[racket] FFI questions

From: Neil Toronto (neil.toronto at gmail.com)
Date: Wed Oct 6 01:00:06 EDT 2010

Eli Barzilay wrote:
> 20 minutes ago, Neil Toronto wrote:
> No, it's just a thin wrapper around the C data.  But you can create
> the C type that you need to talk to the library and a racket
> struct (with anything you want there).  Make the racket struct hold
> the C value in it, and write a ctype for it that translates trivially
> to/from the lower level type.
> 
>> where mpfr constructs instances of _mpfr_t from Racket reals. As it is, 
>> I'm defining a struct wrapper,
> 
> Uh, that.
> 
>> which seems like a pointless indirection.
> 
> (I don't see why, either way you need some pointer going to some
> data.)

It looks like this:

(struct bigfloat (mpfr-value)
         #:property prop:custom-write ...)


I have a struct type with just one field. Every time I'm forced into 
doing that, it seems like a pointless indirection. (It's *only* an 
indirection; I'm not aggregating anything.) But if that's the only way, 
I'm fine with it.

>> (define gimme-string
>>    (get-ffi-obj 'gimme_string libmpfr (_fun -> _pointer)))
>>
>> @c{
>>      char* cstr_id(char* p)
>>      {
>>          return p;
>>      }
>> }
>>
>> (define cstr->string
>>    (get-ffi-obj-from-this 'cstr_id (_fun _pointer -> _string)))
>>
>> (define cstr (gimme-string))
>> (define str (cstr->string cstr))
>> (special-free cstr)
>>
>> It's silly.
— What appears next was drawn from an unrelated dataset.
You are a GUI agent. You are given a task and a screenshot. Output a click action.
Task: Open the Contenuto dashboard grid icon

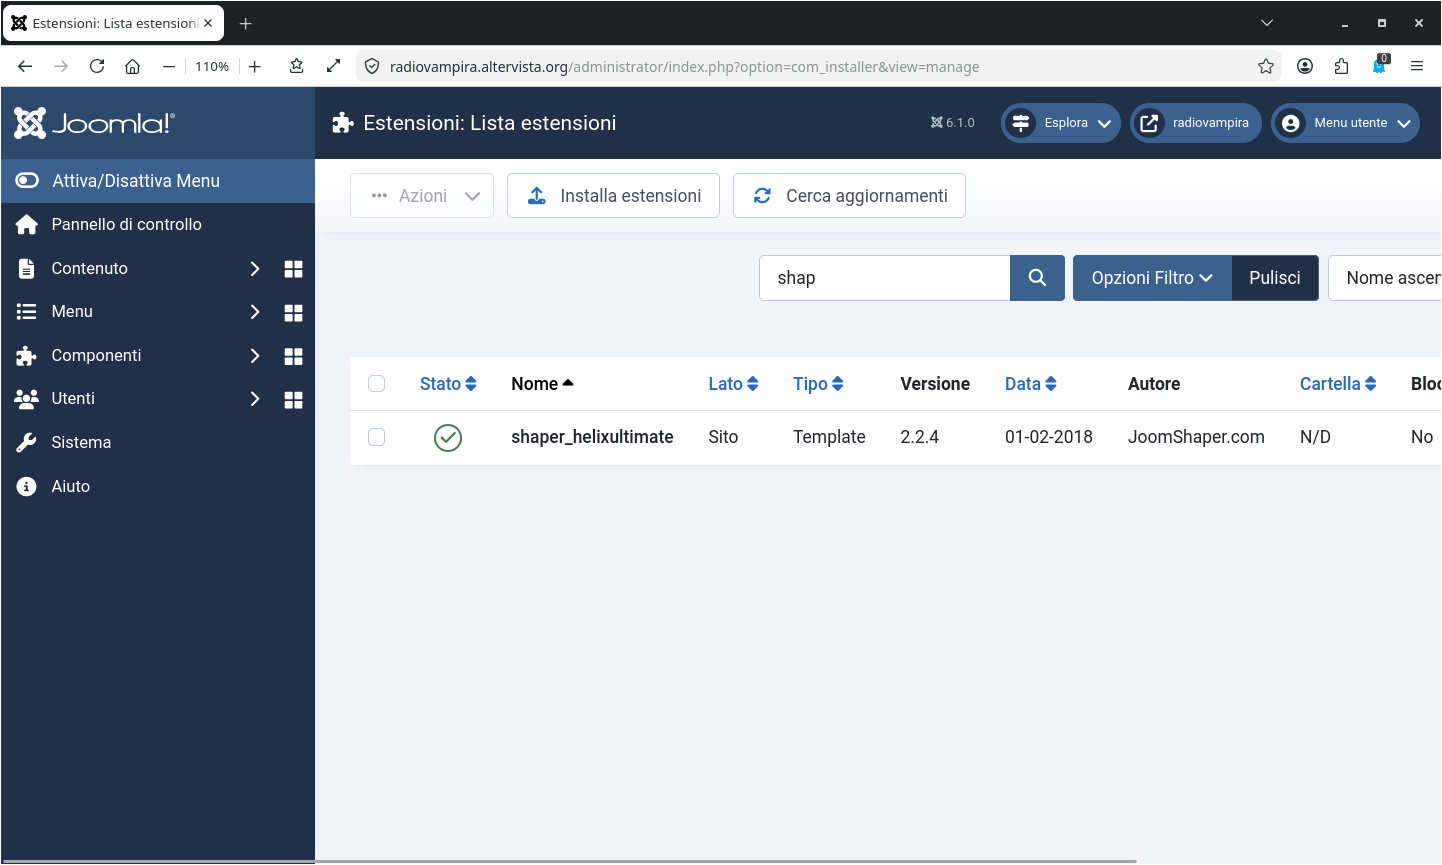point(293,269)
But I can't figure out another way to have the FFI
>> library interpret a char* pointer as a string AND give me access to
>> the pointer itself so I can free the memory. I get the impression
>> that it's possible, but I don't know the right incantations yet.
> 
> Why aren't you using a byte string directly?

Let me sum up.

The C library provides gimme_string (actually something with a more 
complex type signature), which allocates a char* in some special way and 
returns it. The library also provides special_free, which takes a char* 
and frees it in a special way.

I need to call gimme_string and use the return value as a string, but 
also have the return value as a pointer so I can pass it to 
special_free. If I get gimme_string with (_fun -> _string) or (_fun -> 
_bytes), I don't get a pointer, I get a string? or a bytes?.